Exercise text –
------
Oct. 9 (Bloomberg) -- Emerging-market stocks retreated from a two-week high as concern the U.S. budget deadlock will hurt global economic growth drove a slump in commodity producers from OAO Mechel to Harmony Gold Mining Co.
The MSCI Emerging Markets Index dropped 0.3 percent to 1,005.69. Russia’s Micex Index snapped a four-day advance as Mechel and United Co. Rusal fell at least 1.6 percent, while Harmony Gold plunged to a 12-year low in Johannesburg. India’s S&P BSE Sensex rose to a three-week high as the nation’s trade gap narrowed to the lowest in 30 months. The Romanian leu and the Czech koruna led losses in developing-nation currencies.
U.S. President Barack Obama opened the door to talks with Republicans on topics from health care to entitlement programs if they end the impasse over the U.S. debt ceiling. Most Federal Reserve policy makers said the central bank was likely to reduce the pace of its bond purchases this year, even as they unexpectedly refrained from such a move in September, minutes of their last meeting show. Janet Yellen, the Fed vice chairman and an architect of its stimulus program, was nominated by Obama to succeed Ben S. Bernanke.
------
Questions –
**A)** In the emerging-market stocks report, to what level did the MSCI Emerging Markets Index drop?
**B)** From the emerging-market stocks report, transcribe the passage that begins at the words "The MSCI Emerging" and stops after the words "in developing-nation currencies.".
**C)** Write the next portion of the emerging-market stocks report, starting after its final sentence.

Source material –
------
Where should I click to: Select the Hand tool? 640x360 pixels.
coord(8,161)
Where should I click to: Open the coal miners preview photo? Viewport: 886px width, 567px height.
------
Results –
**A)** 1,005.69

**B)**
The MSCI Emerging Markets Index dropped 0.3 percent to 1,005.69. Russia’s Micex Index snapped a four-day advance as Mechel and United Co. Rusal fell at least 1.6 percent, while Harmony Gold plunged to a 12-year low in Johannesburg. India’s S&P BSE Sensex rose to a three-week high as the nation’s trade gap narrowed to the lowest in 30 months. The Romanian leu and the Czech koruna led losses in developing-nation currencies.

**C)**
“People are concerned that the American government standstill may lead to a slowdown in the fragile global economic growth,” Ilya Kravets, the New York-based director of investment research at Daniloff Capital LLC, said by phone today. “There is a huge degree of uncertainty in the markets because of the problems in Washington.”
Eight out of 10 groups in the MSCI Emerging Markets Index decreased today, led by consumer and commodity shares. The benchmark measure for developing nations has dropped 4.7 percent this year to trade at 10.5 times projected earnings, compared with the valuation of 13.6 for the MSCI World Index, according to data compiled by Bloomberg.
The iShares MSCI Emerging Markets Index exchange-traded fund advanced 0.7 percent to $41.66. The Chicago Board Options Exchange Emerging Markets ETF Volatility Index, a measure of options prices on the fund and expectations of price swings, decreased 2.3 percent to 28.08.
Emerging-market economic growth remains “muted” with a confidence gauge just above the threshold signaling expansion, according to HSBC Holdings Plc. The HSBC Emerging Markets Index rose to 50.8 in September from 50.7 in August, the bank said today, citing a survey of purchasing managers. That’s still the third-lowest reading in more than four years. A value above 50 indicates expansion and below 50 signals contraction.
Brazil’s Ibovespa snapped a two-day rout as Tim Participacoes SA rallied after Telecom Italia SpA was said to be negotiating the sale of its controlling stake in the phone carrier, outweighing a drop in commodity exporters.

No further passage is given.